ISLAMABAD, Pakistan -- A Pakistani court dropped five corruption cases Wednesday against a leader of the opposition party that won last month's parliamentary elections. Asif Ali Zardari, the party's co-chairman, is the widower of assassinated former prime minister Benazir Bhutto. He became known among Pakistanis by the nickname "Mr. Ten Percent" for allegedly pocketing kickbacks during the 1990s when his wife was in office...

By STEPHEN GRAHAM ~ The Associated Press

ISLAMABAD, Pakistan -- A Pakistani court dropped five corruption cases Wednesday against a leader of the opposition party that won last month's parliamentary elections.

Asif Ali Zardari, the party's co-chairman, is the widower of assassinated former prime minister Benazir Bhutto. He became known among Pakistanis by the nickname "Mr. Ten Percent" for allegedly pocketing kickbacks during the 1990s when his wife was in office.

He spent years in jail without being convicted and insists the charges were politically motivated. Now, Bhutto's assassination in December and his takeover of the party have made him a key figure in Pakistan's move back toward democracy after years of military rule.

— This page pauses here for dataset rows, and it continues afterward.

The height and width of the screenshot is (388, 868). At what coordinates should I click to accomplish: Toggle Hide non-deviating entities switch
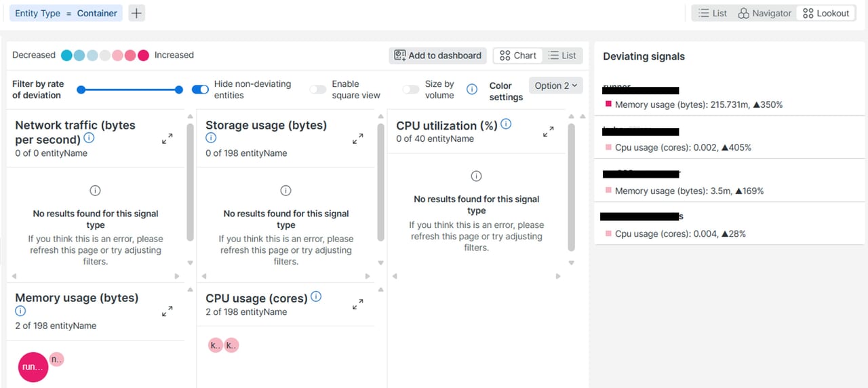click(x=200, y=90)
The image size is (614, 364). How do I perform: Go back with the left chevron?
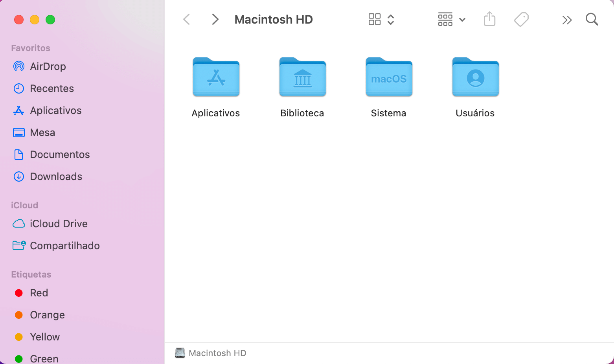tap(187, 19)
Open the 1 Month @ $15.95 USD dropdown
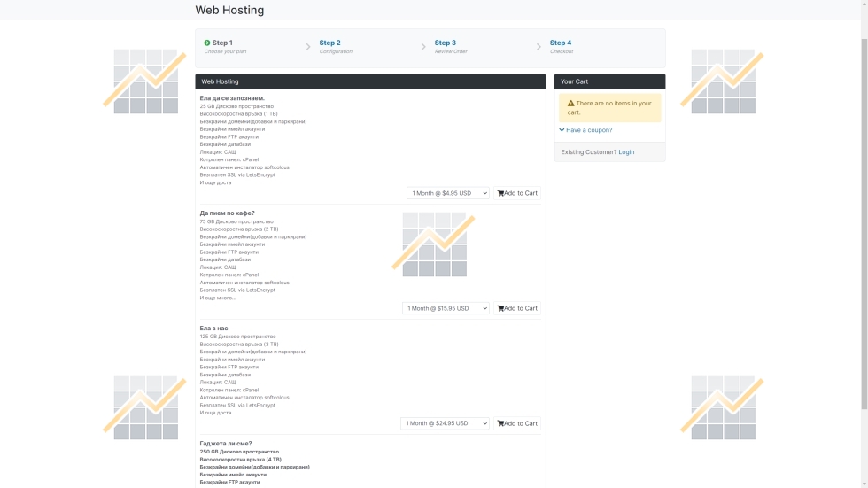Screen dimensions: 868x488 coord(446,308)
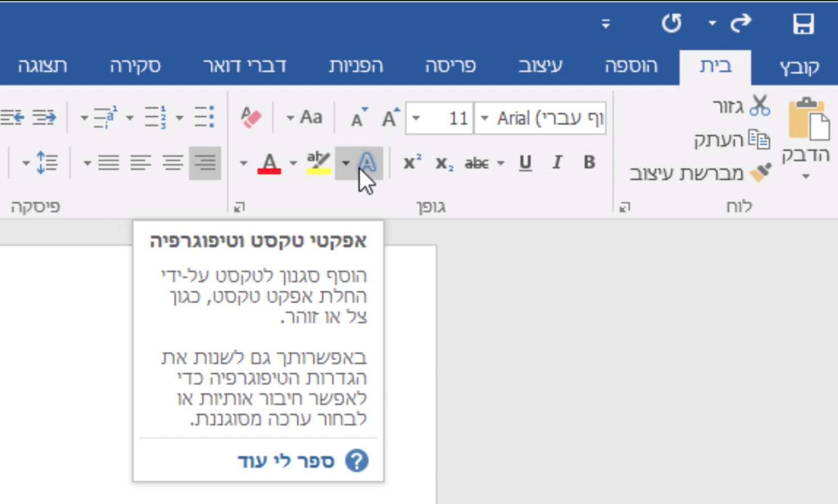Click the Clear All Formatting eraser icon
This screenshot has width=838, height=504.
tap(251, 117)
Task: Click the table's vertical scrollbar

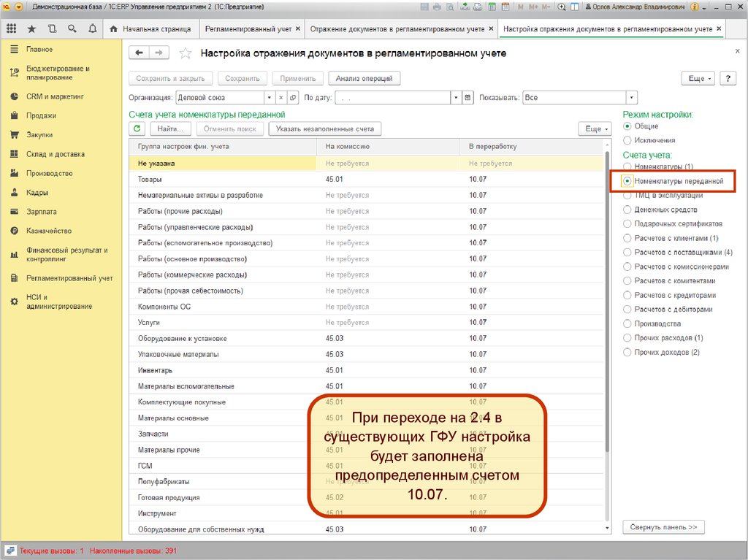Action: [606, 292]
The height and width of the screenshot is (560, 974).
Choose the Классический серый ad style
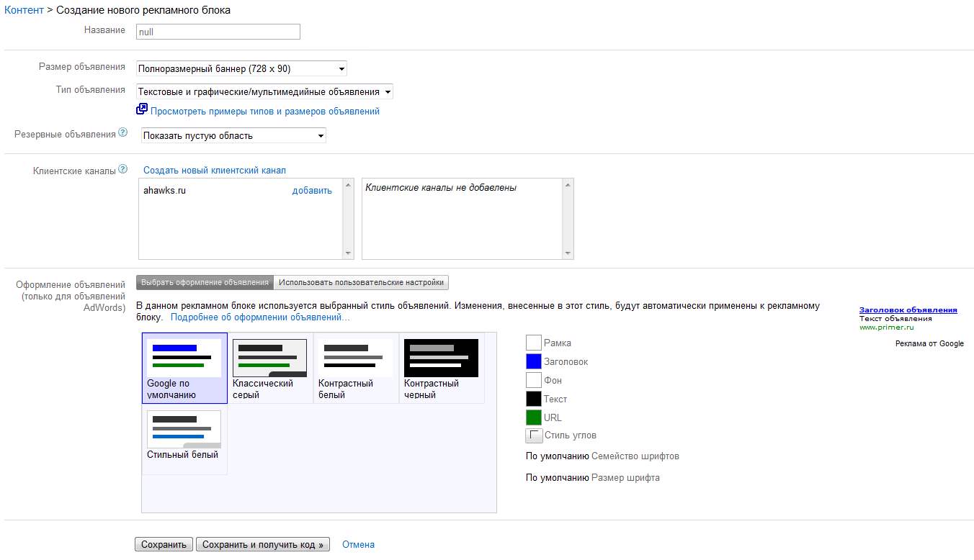269,368
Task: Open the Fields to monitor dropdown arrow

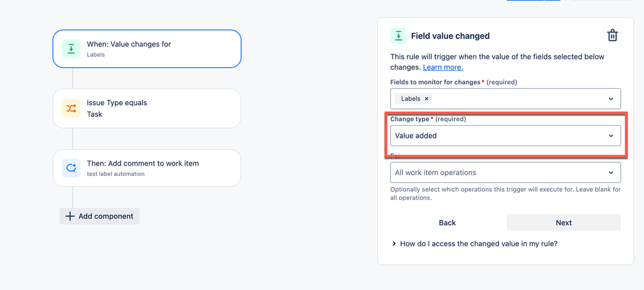Action: (x=610, y=99)
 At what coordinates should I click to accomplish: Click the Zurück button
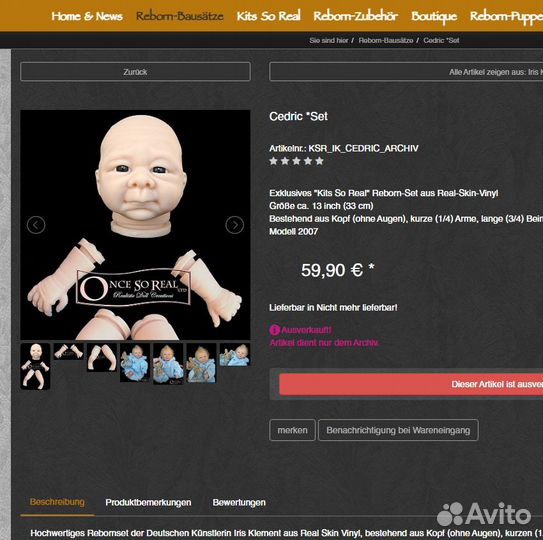point(135,72)
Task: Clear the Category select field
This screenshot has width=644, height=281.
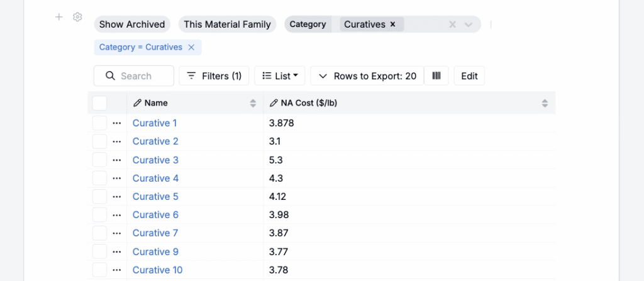Action: point(452,25)
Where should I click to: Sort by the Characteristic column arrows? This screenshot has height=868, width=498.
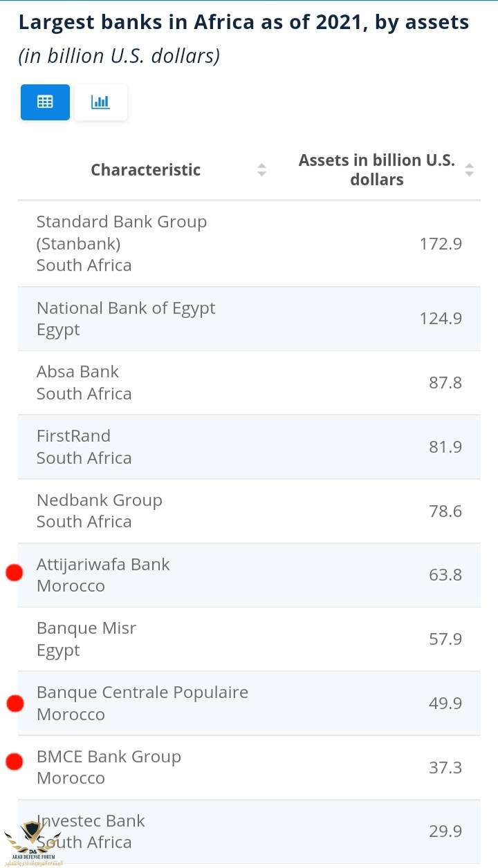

An anti-corruption court in Rawalpindi ordered prosecutors to terminate five long-standing cases against Zardari.

"He has been acquitted," said Farooq Naek, Zardari's attorney.

Pakistan's Supreme Court made Wednesday's ruling possible by lifting a stay on President Pervez Musharraf's National Reconciliation Ordinance. That order instructed courts to dismiss corruption cases against politicians and bureaucrats dating from before Musharraf seized power in a 1999 coup.

The allegations against Zardari included illegal payments relating the construction of a polo ground inside the prime minister's residence and to the purchase of thousands of Polish tractors.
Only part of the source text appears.